So how can these two sides-both swelling with educated, intelligent thinkers-disagree on something as fundamental as the science of salmon survival?

Anderson's assertion is based on a 2008 study prepared by NOAA's National Marine Fisheries Service and the Army Corps of Engineers. The study, a court-ordered "biological opinion" (or "BiOp"), is NOAA's second attempt at creating a salmon recovery plan that satisfies its obligations-to recover endangered salmon populations and to ensure their future survival-under the Endangered Species Act. The agency's previous BiOp-created in 2004-was ruled invalid by Justice James Redden of the U.S. Court of Appeals for the Ninth Circuit. Redden dismissed the BiOp on the grounds that it further jeopardized the salmon instead of aiding their recovery, thereby violating the Endangered Species Act.

In doing so, Redden excited many conservationists; here, at last, was a powerful government figure standing up for salmon. Redden has yet to rule on the 2008 BiOp, but a coalition of conservationist groups and fishermen sued NOAA two months after its release, claiming that the 2008 BiOp was even worse for salmon than the 2004 version.

The rift between the two sides is partly about geography. There is a figurative curtain drawn across the Cascades-for the most part, residents of western Washington either support dam removal or are ambivalent, while residents of eastern Washington are avidly pro-dam.

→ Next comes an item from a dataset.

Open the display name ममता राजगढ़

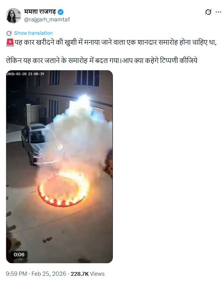click(40, 12)
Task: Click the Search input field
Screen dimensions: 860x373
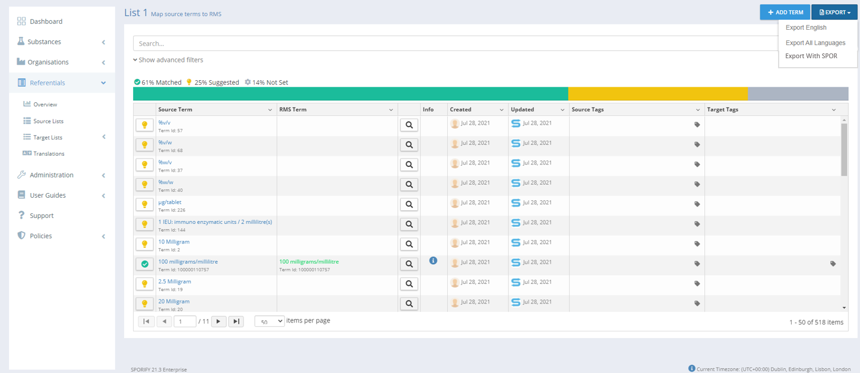Action: pos(451,43)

"People on the east side are physically closer to the dams, and they're actually connected to their various uses, like irrigation, navigation and recreation," notes Saven of Northwest RiverPartners.

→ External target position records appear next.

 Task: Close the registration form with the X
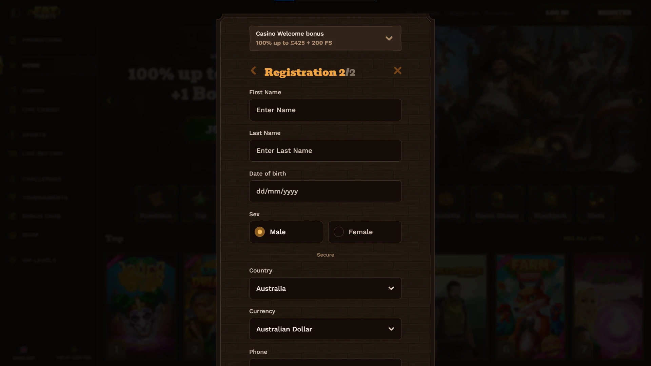(397, 70)
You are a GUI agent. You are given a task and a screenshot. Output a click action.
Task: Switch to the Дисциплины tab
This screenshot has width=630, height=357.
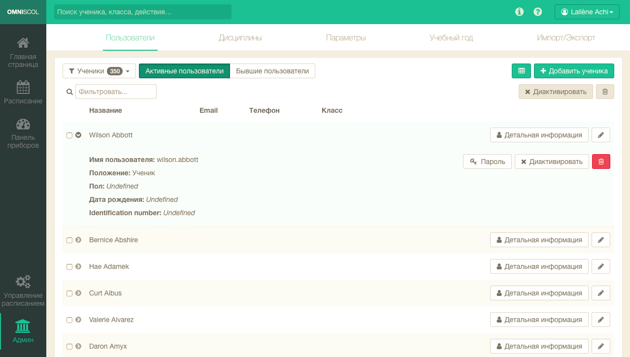[x=240, y=38]

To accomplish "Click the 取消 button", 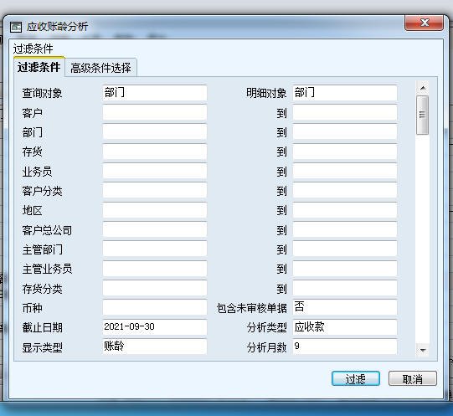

While westsiders benefit from hydroelectricity-Seattle City Light buys as much as 25 percent of its annual power from BPA, the federal agency that brokers the electricity produced by 31 federal dams around the Pacific Northwest-it's a less obvious connection.

The geographic issue is also represented politically. U.S. Rep. Jim McDermott, a westside member of Congress who represents Seattle's 7th District and a longtime advocate of dam removal, has repeatedly called for action from the federal government. "We've spent a lot of money in the last 20 years on this issue," McDermott says, "and the salmon stocks have not been recovered. Clearly, something isn't working." Though McDermott has yet to pass a bill regarding Columbia River and Snake River salmon, he continues to press the issue on his colleagues in the House of Representatives, many of whom are resistant to the idea of dam removal. The latest version of McDermott's bill is the Salmon Economic Analysis and Protection Act (SEAPA), which calls for an independent, nonpartisan scientific study of the health of Snake River salmon. It, too, has been met with opposition in the House.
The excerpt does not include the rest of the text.